To get started with LINQ, you need to download the LINQ SDK (May 2006). I delivered a session on LINQ at the BDotNETStudent UG meet.

One of my demos included querying a String collection.

Code:

string[] names = {"Burke", "Connor", "Frank", "Everett", "Albert", "George", "Harris", "David"};
var q = names
           .Where(s => s.Length > 4)
           .OrderBy(s => s.Length)
           .Select(s => s);
foreach(var i in q)
           Console.WriteLine(i);

A simple query which selects those names from the collection which have a length greater than 4 and the same is then ordered based on the length of each string (in ascending order).

The output:

Frank
David
Burke
George
Harris
Connor
Albert
Everett

Here you’d observe that though “Burke” appears before “Frank” in the original collection, after the execution of the query, the order isn’t preserved.
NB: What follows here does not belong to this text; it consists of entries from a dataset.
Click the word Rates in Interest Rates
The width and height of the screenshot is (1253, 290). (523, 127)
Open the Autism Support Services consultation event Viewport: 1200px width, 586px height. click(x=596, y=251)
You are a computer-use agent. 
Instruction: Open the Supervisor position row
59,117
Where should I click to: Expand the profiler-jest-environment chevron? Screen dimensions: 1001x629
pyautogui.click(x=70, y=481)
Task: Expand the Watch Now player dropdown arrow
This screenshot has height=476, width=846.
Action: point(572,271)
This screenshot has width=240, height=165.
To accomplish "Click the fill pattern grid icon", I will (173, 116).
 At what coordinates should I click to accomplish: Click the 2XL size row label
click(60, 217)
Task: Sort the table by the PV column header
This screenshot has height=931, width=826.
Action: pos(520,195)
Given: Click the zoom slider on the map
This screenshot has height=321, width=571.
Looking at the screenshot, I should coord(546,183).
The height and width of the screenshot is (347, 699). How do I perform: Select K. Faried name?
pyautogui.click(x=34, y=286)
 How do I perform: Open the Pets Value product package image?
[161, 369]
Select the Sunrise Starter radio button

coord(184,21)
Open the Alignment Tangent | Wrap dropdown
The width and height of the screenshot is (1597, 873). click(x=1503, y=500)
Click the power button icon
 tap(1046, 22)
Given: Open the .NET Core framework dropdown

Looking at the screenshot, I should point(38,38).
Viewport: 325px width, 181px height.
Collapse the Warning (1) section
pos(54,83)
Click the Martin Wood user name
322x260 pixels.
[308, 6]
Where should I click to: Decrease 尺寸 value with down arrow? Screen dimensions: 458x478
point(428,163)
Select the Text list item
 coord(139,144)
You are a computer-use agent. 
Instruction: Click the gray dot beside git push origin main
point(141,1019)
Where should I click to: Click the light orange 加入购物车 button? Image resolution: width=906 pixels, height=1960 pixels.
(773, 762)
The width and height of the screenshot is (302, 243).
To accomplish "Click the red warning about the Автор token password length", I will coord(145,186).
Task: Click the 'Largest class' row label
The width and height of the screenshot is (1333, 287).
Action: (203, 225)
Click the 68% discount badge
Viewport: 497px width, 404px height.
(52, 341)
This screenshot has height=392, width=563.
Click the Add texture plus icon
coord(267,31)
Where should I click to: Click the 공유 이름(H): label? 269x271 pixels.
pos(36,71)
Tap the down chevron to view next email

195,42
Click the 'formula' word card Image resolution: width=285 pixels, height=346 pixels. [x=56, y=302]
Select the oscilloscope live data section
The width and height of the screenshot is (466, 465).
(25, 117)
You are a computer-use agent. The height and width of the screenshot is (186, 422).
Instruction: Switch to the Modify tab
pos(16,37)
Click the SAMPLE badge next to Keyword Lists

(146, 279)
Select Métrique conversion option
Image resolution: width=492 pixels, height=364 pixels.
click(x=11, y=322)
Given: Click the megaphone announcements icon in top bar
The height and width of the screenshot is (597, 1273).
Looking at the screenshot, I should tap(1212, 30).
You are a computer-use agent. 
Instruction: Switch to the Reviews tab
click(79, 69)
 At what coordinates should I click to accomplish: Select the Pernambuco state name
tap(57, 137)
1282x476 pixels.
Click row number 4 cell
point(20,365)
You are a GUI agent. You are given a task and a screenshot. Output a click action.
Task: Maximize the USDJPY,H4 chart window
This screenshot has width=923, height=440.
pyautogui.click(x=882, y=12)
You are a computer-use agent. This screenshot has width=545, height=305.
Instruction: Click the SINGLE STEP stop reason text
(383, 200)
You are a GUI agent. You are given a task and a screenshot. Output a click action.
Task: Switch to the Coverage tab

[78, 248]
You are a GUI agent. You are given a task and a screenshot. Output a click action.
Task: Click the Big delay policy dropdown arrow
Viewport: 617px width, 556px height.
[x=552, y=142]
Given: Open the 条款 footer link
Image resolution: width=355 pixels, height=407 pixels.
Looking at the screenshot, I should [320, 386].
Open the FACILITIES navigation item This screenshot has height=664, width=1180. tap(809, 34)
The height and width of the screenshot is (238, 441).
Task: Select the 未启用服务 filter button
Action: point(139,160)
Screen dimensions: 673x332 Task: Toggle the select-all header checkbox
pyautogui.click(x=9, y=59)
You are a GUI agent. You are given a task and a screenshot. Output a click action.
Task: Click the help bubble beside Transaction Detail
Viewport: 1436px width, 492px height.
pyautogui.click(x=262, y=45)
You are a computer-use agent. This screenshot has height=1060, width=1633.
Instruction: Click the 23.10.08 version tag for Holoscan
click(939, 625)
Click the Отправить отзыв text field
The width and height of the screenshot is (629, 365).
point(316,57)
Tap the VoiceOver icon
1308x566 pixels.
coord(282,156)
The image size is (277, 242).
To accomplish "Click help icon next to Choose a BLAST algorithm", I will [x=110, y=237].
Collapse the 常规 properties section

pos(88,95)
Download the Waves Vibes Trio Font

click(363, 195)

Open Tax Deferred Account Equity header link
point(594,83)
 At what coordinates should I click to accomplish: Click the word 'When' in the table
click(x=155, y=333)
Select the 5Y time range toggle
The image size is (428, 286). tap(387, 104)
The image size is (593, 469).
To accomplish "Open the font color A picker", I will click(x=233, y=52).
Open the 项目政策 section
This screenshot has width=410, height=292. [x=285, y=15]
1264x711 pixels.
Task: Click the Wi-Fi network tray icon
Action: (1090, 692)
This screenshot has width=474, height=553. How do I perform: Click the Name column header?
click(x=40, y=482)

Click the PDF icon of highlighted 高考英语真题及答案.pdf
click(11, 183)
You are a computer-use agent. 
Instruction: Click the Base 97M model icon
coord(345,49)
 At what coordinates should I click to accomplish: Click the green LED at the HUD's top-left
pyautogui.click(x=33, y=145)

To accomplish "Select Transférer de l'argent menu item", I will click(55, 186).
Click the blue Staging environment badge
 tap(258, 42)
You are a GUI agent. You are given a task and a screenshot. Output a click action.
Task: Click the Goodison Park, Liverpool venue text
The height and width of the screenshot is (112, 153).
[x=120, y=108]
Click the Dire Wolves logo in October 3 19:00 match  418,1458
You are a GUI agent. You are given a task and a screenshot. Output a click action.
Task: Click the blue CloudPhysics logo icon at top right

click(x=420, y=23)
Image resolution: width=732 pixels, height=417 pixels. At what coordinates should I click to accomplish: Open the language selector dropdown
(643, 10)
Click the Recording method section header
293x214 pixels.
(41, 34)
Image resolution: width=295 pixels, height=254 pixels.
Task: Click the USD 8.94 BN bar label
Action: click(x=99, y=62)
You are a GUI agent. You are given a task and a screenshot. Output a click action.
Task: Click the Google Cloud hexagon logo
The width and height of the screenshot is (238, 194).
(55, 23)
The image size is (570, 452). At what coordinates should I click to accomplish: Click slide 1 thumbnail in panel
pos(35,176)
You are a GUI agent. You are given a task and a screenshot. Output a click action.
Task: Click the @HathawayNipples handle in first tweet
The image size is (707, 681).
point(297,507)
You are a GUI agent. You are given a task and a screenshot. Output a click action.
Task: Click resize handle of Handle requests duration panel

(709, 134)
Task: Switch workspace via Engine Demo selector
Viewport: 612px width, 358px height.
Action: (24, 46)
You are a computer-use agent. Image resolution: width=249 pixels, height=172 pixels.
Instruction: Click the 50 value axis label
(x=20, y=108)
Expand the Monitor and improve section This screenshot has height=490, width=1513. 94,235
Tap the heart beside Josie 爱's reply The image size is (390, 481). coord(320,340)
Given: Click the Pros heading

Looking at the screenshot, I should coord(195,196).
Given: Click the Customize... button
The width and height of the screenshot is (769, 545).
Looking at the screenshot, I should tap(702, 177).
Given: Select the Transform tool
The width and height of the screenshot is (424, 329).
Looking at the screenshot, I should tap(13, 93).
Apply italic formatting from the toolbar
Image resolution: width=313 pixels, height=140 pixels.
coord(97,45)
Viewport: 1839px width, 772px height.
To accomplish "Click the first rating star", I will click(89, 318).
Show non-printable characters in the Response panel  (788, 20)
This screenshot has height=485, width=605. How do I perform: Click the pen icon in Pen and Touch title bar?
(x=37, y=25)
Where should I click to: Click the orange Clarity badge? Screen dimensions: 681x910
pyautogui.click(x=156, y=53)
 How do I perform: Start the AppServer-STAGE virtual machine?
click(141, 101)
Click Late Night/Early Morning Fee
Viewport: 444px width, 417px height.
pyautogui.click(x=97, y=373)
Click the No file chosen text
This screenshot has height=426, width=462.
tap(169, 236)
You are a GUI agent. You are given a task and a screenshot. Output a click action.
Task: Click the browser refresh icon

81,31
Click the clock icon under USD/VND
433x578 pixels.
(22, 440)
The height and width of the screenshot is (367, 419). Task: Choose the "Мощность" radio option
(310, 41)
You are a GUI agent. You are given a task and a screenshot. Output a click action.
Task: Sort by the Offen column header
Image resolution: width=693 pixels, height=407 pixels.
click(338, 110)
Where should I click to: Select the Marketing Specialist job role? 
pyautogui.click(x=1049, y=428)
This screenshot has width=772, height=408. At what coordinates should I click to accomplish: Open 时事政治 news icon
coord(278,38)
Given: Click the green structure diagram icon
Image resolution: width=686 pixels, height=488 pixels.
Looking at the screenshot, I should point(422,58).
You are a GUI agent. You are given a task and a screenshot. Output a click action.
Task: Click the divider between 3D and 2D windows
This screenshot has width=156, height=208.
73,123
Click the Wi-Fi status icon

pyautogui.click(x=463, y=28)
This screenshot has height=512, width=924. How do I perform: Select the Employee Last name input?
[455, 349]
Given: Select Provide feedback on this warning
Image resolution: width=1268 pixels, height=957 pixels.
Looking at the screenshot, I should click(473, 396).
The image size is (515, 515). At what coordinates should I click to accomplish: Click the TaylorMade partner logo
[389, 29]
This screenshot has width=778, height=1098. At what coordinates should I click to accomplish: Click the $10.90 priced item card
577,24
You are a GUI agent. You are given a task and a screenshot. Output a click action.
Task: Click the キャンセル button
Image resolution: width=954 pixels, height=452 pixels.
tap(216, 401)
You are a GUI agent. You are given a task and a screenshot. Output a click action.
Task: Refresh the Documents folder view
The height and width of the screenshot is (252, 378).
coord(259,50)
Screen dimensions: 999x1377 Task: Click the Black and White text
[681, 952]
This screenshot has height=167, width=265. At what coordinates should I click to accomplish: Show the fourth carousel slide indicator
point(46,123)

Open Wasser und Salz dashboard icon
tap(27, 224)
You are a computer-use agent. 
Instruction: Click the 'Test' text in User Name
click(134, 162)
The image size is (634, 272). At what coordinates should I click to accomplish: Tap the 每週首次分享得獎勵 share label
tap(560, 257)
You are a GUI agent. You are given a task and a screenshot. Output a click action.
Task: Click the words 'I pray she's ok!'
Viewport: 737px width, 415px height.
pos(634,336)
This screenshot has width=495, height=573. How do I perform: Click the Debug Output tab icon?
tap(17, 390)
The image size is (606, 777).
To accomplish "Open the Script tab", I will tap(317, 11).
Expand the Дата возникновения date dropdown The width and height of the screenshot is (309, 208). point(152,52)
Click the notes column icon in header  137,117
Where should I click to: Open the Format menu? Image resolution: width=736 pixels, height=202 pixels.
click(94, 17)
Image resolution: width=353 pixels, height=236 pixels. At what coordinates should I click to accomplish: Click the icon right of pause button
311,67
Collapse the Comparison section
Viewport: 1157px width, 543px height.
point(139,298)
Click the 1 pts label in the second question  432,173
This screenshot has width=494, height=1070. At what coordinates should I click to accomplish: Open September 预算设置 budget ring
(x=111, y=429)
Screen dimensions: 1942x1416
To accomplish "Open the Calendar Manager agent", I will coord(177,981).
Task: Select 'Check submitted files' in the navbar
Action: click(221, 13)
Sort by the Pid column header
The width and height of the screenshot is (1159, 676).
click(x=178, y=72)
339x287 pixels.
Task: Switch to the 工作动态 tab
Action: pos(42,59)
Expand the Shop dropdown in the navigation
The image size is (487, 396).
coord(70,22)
This is because; the OrderBy operator implements an unstable sort algorithm to order the elements.The subtle difference between OrderBy in LINQ and SQL is that, in case of SQL, a query like-

select * from tab_names order by len(sname)

would result in:

Burke
Frank
David
Albert
George
Harris
Connor
Everett

Links:

LINQ Project on MSDN
Download LINQ SDK
LINQ Samples
Anders Hejlsberg on LINQ [Channel9 video]
LINQ Intro

Written by Sunil

2006.06.04 at 11:50 AM

Posted in .NET, Programming

Hello, World!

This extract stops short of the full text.